Perselisihan antara Tel Aviv dan Oslo juga melibatkan kasus di Mahkamah Pidana Internasional (ICC) terhadap Perdana Menteri (PM) Benjamin Netanyahu, Menteri Pertahanan Yoav Gallant, dan tiga pemimpin senior Hamas. Jaksa ICC Karim Khan mengeluarkan surat perintah penangkapan terhadap kelima pejabat itu atas tuduhan kejahatan perang dan kejahatan terhadap kemanusiaan.
Norwegia menjadi salah satu negara yang bergabung dalam gugatan hukum terhadap Israel, yang dikritik Katz sebagai “tidak berdasar”.
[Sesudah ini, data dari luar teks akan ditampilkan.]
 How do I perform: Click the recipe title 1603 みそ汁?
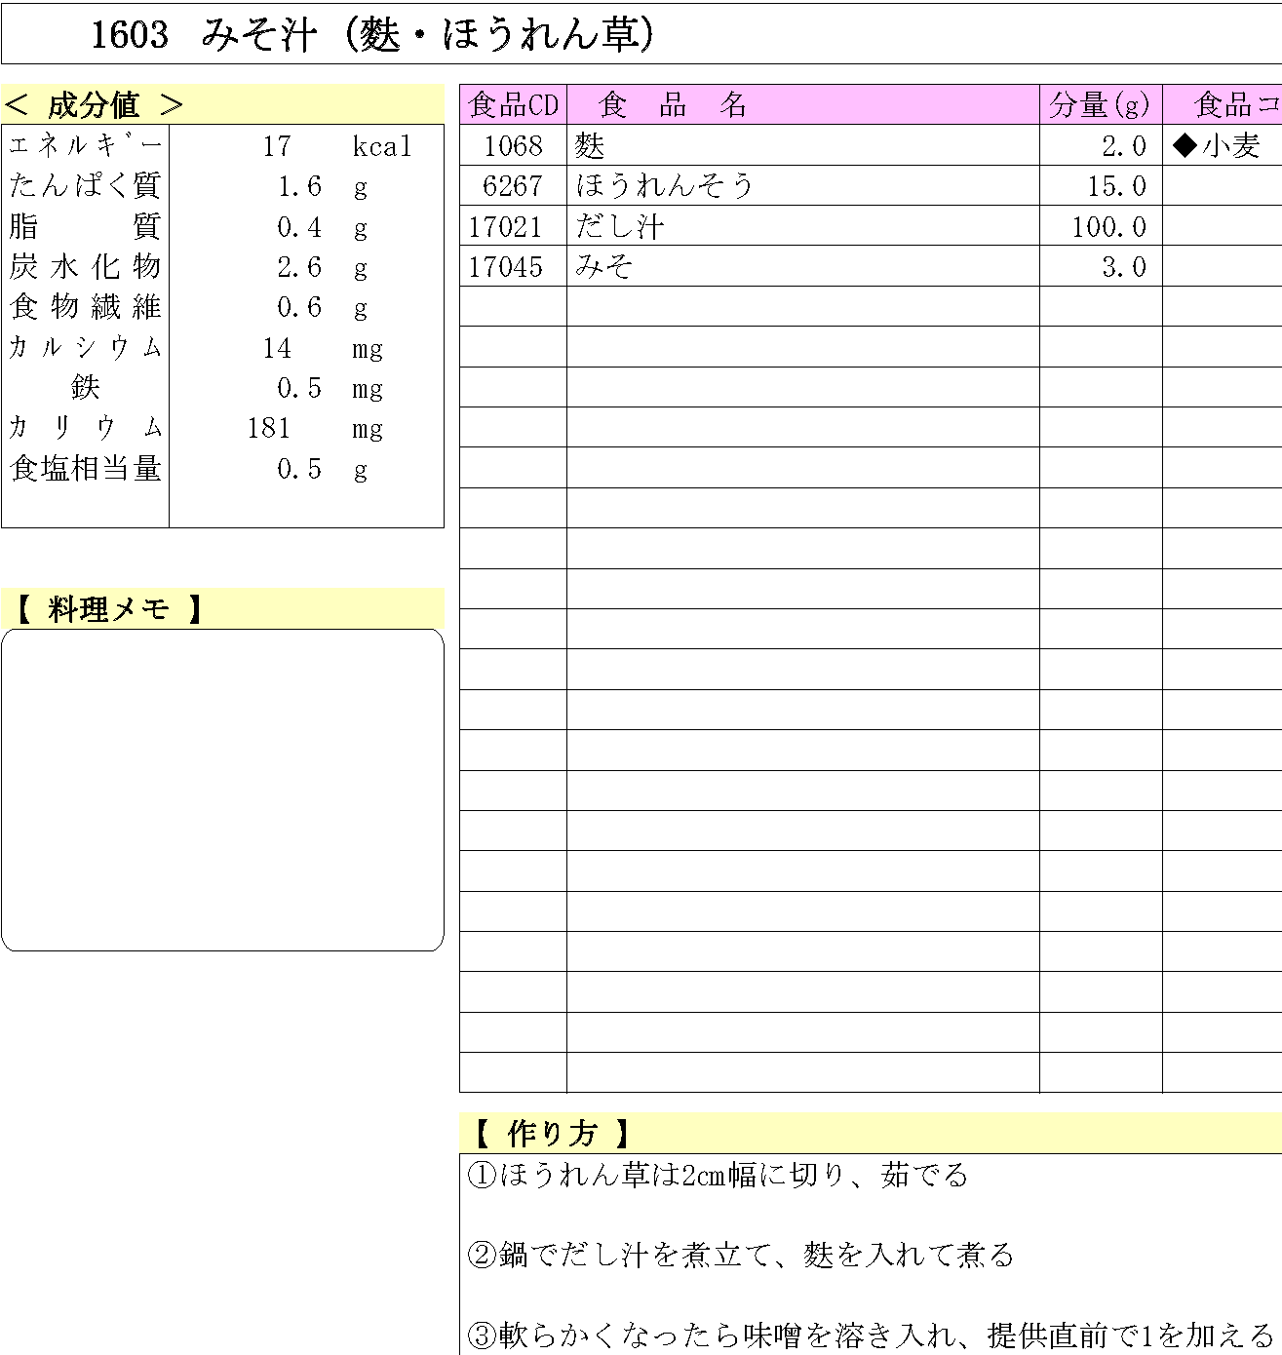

Langkah Israel mencabut akreditasi para diplomat Norwegia itu memicu reaksi keras dari otoritas Oslo. Menteri Luar Negeri (Menlu) Norwegia Espen Barth Eide menyalahkan pemerintahan Netanyahu atas perselisihan diplomatik itu dan menyatakan pihaknya sedang mempertimbangkan respons atas langkah Tel Aviv.
“Ini adalah tindakan ekstrem yang terutama mempengaruhi kemampuan kami untuk membantu penduduk Palestina. Keputusan hari ini akan berdampak pada hubungan kami dengan pemerintahan Netanyahu,” tegasnya.
“Ini sekali lagi menunjukkan bahwa pemerintahan Netanyahu secara aktif menentang upaya solusi dua negara,” imbuh Barth Eide. (hanoum/arrahmah.id)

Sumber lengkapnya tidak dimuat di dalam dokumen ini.